Was war der beste Ratschlag, den Sie bekommen haben?

Das waren zwei: "Bleib bei dir" von meiner Mutter, als ich mit 20, damals also noch minderjährig, zuhause auszog. Der andere war von einem Allgemeinmediziner: "Mit deinen Sinnen und mit deinem Wissen findest du 90 Prozent heraus, ohne Labor und Röntgengerät."

Sie sagen, Sie würden gerne 100 Jahre alt werden.

Bei klarem Verstand und mit möglichst wenig Gebrechen, das wäre toll.

Beschäftigt Sie das Thema Älterwerden, oder sind Sie da ganz abgeklärt?

Beides. Auf der einen Seite abgeklärt. Andererseits sehe ich schon, dass man im Spiegel älter aussieht, als man selbst glaubt. Dem muss sich jeder stellen, und es ist gut, wenn man das akzeptiert. Alt ist man, wenn man glaubt, alles Mögliche tun zu müssen, um das Alter zu verhindern.

Von welcher Eigenschaft hätten Sie gerne mehr?

Ich hätte gerne ein diplomatischeres Wesen mitbekommen. Ich habe in jungen Jahren doch ziemlich auf den Putz gehauen und andere verschreckt. Da bin ich ein typisches Kind des Ruhrgebiets.

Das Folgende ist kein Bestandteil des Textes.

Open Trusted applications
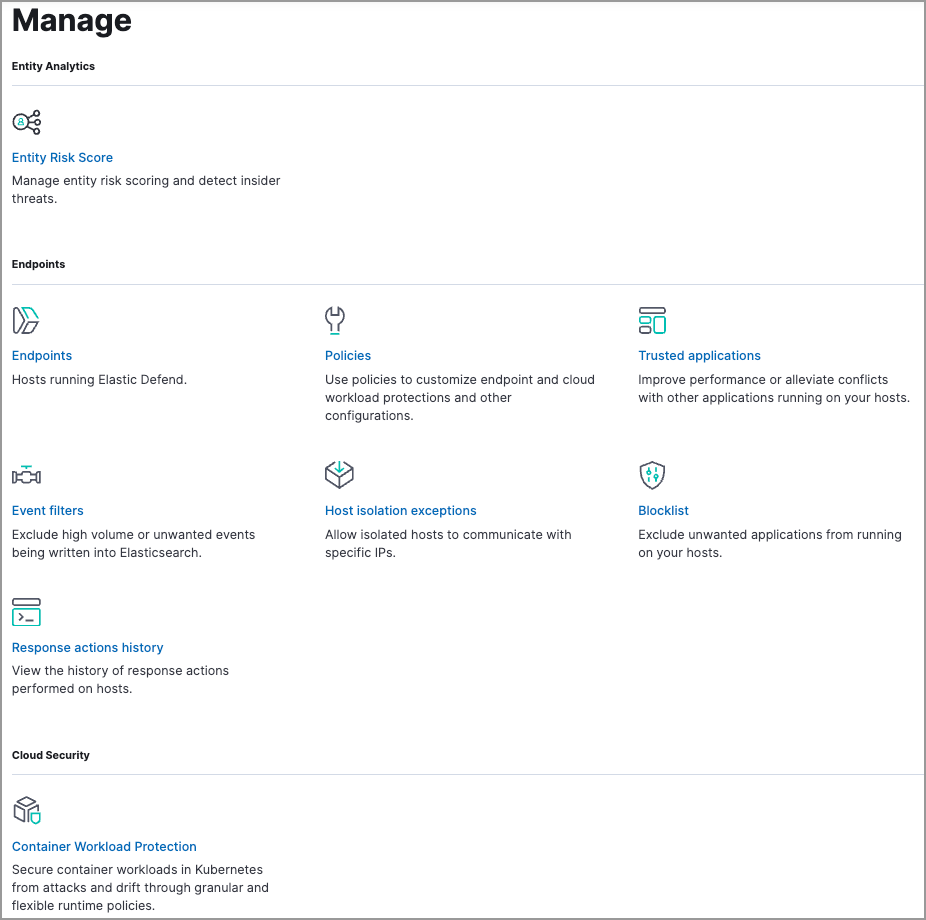Screen dimensions: 926x920 [x=699, y=355]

Was machen Sie, wenn Sie sich um sich selbst kümmern? Was ist Ihr Ruheort?

Der Wald. Im Wald sitzen, wandern, die Lerchen zwitschern hören, Insekten krabbeln sehen, Blätter rascheln hören, Sauerstoff tanken. Ruhe finden. Oder am Meer ins Wasser springen und sich wieder eins fühlen.